Le energie rinnovabili hanno un impatto molto modesto sui terreni agricoli italiani e ancor più esiguo rispetto all’intero territorio e, se adeguatamente progettate con una pianificazione consapevole, potrebbero integrarsi in maniera vantaggiosa.
Lo dimostra lo studio presentato da Althesys, in collaborazione con European Climate Foundation, dal titolo “Paesaggio e rinnovabili, una convivenza possibile. Opportunità e sfide per lo sviluppo sostenibile del territorio”, che offre gli strumenti per analizzare con numeri e dati la compatibilità della tutela del paesaggio con i benefici della diffusione delle rinnovabili in vista degli obiettivi di riduzione del 53% delle emissioni al 2030.
Dai dati della ricerca emerge che attualmente l’impronta di fotovoltaico ed eolico a terra utilizza una area solo dello 0,15% della superficie agricola utilizzata a livello nazionale, o lo 0,11% della superficie agricola totale, che comprende anche quella non utilizzata.
Nel 2023, per una potenza disponibile di 9 GW di fotovoltaico a terra, la quota sul totale si fermava al 30%, con un uso del suolo di 167 km2.
Al 2035 si prevede una capacità raddoppiata a 20 GW e un’incidenza sui suoli agricoli prevista in 283 km2 (+116 km2).
L’impronta si riduce ulteriormente grazie all’agrivoltaico (stimati in 393 km2 in più al 2035 per 1.310 km2 di superfici), che offre l’integrazione tra produzione energetica e uso agricolo con un risparmio di almeno il 70% delle superfici su cui insiste.
Non c’è neppure la presunta “invasione” dell’eolico che dispone in Italia oggi di 12,3 GW di capacità a terra, e 0,03 GW a mare, con un uso di suolo di soli 18 km2.
L’eolico a terra – che ha una stima di espansione di 1,4 volte – continuerà ad avere un’occupazione minima di suolo ma un fabbisogno specifico di superfici superiore alle altre fonti dovuto alle grandi distanze tra le turbine.
Tra dieci anni si stimano 30 GW (+17 GW) e 44 km2 di suolo (+26 km2) e 3.489 km2 di superfici necessarie.
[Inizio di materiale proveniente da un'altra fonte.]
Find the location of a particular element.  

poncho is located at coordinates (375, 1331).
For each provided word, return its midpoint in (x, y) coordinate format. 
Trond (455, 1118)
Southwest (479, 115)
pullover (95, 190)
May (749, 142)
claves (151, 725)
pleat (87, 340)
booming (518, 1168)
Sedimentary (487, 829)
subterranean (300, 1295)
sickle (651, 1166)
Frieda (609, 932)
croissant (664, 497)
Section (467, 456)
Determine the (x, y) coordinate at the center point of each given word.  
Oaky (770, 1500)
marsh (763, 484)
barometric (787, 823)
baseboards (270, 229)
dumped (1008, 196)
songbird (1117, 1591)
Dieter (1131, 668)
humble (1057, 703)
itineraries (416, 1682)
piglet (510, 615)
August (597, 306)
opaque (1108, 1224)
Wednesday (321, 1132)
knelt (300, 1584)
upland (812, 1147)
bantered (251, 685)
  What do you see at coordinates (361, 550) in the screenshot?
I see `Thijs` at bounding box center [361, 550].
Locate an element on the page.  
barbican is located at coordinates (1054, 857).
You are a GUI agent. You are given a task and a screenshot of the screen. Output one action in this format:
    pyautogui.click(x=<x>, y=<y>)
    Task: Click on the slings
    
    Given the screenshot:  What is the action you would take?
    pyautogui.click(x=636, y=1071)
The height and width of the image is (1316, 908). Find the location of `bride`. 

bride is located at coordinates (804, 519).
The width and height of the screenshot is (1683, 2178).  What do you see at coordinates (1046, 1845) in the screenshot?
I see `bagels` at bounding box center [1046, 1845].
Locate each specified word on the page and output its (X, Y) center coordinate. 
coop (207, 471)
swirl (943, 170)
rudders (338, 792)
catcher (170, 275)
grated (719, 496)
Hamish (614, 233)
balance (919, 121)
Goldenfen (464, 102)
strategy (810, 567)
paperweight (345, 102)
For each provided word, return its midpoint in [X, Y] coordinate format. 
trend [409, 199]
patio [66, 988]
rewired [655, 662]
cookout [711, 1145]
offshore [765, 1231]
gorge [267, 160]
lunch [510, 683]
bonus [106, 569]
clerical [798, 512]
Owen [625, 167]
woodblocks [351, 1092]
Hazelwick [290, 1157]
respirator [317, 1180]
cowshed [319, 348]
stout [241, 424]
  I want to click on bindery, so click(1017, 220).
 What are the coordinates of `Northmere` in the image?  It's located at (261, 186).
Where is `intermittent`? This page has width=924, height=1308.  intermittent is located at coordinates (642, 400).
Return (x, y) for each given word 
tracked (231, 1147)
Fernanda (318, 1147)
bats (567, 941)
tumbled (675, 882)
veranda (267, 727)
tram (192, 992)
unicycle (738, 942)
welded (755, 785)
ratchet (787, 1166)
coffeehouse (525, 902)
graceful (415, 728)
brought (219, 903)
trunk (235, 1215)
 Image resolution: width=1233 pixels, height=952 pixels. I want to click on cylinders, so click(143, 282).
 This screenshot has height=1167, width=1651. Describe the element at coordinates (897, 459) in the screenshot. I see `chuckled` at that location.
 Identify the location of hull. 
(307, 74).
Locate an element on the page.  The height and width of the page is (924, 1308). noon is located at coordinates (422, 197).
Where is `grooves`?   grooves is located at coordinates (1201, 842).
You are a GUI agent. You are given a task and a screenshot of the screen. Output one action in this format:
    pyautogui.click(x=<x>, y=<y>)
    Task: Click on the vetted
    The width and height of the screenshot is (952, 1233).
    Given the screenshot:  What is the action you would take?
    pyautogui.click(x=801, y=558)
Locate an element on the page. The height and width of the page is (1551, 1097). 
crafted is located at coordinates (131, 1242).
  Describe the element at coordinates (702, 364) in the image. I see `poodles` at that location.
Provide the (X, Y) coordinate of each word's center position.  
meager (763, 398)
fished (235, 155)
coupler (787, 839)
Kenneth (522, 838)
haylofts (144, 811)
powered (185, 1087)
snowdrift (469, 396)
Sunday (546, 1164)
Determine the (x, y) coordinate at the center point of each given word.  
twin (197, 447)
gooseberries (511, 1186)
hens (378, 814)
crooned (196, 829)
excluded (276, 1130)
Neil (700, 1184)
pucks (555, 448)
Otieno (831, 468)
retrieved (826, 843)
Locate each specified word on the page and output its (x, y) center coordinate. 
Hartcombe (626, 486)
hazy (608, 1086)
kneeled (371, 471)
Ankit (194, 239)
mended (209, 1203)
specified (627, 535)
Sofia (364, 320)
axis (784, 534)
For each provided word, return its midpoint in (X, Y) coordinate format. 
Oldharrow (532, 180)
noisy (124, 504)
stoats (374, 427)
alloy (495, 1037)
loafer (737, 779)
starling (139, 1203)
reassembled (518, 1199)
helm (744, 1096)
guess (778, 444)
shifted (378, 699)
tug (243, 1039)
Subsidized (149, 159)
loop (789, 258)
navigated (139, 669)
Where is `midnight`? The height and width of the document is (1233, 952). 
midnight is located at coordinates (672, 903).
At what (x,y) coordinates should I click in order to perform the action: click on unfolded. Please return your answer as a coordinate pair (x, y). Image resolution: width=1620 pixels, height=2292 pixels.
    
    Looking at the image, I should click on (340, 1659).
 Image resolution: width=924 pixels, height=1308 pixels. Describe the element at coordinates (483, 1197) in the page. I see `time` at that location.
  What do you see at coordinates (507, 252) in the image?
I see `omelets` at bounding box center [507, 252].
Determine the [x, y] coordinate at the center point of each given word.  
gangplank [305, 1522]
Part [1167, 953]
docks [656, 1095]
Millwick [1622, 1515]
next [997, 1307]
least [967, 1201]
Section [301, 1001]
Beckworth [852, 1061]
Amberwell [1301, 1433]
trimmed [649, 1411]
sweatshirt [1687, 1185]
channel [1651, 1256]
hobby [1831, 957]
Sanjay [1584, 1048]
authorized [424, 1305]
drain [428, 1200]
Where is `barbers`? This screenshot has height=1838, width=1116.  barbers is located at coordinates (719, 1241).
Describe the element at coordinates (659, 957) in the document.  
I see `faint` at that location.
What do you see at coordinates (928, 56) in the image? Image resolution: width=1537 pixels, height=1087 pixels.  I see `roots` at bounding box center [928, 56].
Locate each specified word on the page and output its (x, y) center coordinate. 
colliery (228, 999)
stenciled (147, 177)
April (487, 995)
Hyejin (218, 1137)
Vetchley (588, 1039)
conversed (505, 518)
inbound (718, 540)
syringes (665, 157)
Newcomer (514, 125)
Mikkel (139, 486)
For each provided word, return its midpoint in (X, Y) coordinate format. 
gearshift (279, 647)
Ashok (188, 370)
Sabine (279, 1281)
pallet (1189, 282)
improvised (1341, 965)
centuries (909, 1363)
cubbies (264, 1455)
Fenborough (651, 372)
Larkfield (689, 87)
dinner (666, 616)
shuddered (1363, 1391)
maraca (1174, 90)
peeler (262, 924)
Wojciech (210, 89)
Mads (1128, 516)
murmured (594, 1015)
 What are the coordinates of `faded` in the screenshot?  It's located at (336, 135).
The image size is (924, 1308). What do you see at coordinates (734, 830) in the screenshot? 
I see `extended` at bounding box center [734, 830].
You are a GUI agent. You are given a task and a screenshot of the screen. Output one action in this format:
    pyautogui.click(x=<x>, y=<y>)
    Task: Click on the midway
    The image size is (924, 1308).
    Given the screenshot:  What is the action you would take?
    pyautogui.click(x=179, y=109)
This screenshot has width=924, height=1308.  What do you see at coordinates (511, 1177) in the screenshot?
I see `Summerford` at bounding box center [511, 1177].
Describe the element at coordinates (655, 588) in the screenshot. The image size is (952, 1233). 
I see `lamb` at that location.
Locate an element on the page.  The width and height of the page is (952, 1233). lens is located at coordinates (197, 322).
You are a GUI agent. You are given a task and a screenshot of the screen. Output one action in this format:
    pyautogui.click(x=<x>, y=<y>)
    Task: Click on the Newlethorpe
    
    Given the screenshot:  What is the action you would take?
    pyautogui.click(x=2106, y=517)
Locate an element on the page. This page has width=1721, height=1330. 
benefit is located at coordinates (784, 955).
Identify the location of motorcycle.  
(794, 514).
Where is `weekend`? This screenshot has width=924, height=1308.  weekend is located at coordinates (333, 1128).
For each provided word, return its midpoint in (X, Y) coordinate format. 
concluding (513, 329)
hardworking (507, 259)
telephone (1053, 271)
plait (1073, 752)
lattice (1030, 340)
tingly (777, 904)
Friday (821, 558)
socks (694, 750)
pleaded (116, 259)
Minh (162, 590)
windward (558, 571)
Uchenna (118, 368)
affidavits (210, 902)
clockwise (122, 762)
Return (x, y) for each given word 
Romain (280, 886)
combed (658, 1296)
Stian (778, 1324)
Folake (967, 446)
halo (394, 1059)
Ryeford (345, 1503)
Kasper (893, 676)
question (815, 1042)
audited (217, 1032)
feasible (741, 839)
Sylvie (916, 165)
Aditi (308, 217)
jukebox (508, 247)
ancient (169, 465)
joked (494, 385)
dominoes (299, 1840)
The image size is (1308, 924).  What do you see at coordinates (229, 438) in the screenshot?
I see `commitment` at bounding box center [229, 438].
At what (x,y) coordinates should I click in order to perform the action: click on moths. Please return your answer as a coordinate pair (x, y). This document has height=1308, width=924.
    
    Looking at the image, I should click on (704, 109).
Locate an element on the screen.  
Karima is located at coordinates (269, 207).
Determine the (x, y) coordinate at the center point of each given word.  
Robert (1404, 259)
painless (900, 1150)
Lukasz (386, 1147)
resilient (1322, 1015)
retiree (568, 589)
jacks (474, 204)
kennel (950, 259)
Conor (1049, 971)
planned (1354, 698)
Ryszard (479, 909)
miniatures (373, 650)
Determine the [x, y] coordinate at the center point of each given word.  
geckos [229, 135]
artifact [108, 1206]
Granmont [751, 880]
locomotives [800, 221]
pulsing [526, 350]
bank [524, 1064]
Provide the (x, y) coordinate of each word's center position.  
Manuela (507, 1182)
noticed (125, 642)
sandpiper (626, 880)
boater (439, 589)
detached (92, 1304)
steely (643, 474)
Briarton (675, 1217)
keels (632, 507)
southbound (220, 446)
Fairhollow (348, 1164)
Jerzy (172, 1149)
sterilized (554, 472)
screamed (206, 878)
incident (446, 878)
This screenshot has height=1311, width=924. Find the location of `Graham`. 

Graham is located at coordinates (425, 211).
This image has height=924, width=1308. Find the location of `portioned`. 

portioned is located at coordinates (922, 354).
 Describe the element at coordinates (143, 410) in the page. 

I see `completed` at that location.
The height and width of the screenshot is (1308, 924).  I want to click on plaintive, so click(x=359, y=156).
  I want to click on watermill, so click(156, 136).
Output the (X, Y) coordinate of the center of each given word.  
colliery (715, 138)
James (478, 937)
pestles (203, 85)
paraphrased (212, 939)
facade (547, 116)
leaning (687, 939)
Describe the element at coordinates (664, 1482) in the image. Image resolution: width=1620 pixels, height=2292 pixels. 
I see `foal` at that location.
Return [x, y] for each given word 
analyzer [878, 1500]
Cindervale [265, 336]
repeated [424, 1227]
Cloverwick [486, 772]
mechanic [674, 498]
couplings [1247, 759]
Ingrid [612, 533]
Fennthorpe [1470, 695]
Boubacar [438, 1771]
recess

Lo sviluppo delle rinnovabili elettriche, tuttavia, richiederà investimenti anche in reti e accumuli, che necessitano di altro spazio.
Per le batterie di grande dimensione si prevede, comunque, un uso di suolo molto contenuto.
La transizione energetica riequilibra la generazione rinnovabile, finora concentrata al Nord grazie all’idroelettrico, verso il Sud, dove solare ed eolico hanno il potenziale più elevato.
Se ben gestita, spiega lo studio, questa trasformazione renderà il sistema più equo e competitivo.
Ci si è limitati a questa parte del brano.